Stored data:

↓↓↓

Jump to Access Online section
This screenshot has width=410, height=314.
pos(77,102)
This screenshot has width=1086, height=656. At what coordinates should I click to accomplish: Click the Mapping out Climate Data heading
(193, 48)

↑↑↑

→ Directions
Make an exact copy of every entry.

→ Written answer
Jump to Access Online section
This screenshot has width=410, height=314.
pos(77,102)
This screenshot has width=1086, height=656. At what coordinates should I click to accomplish: Click the Mapping out Climate Data heading
(193, 48)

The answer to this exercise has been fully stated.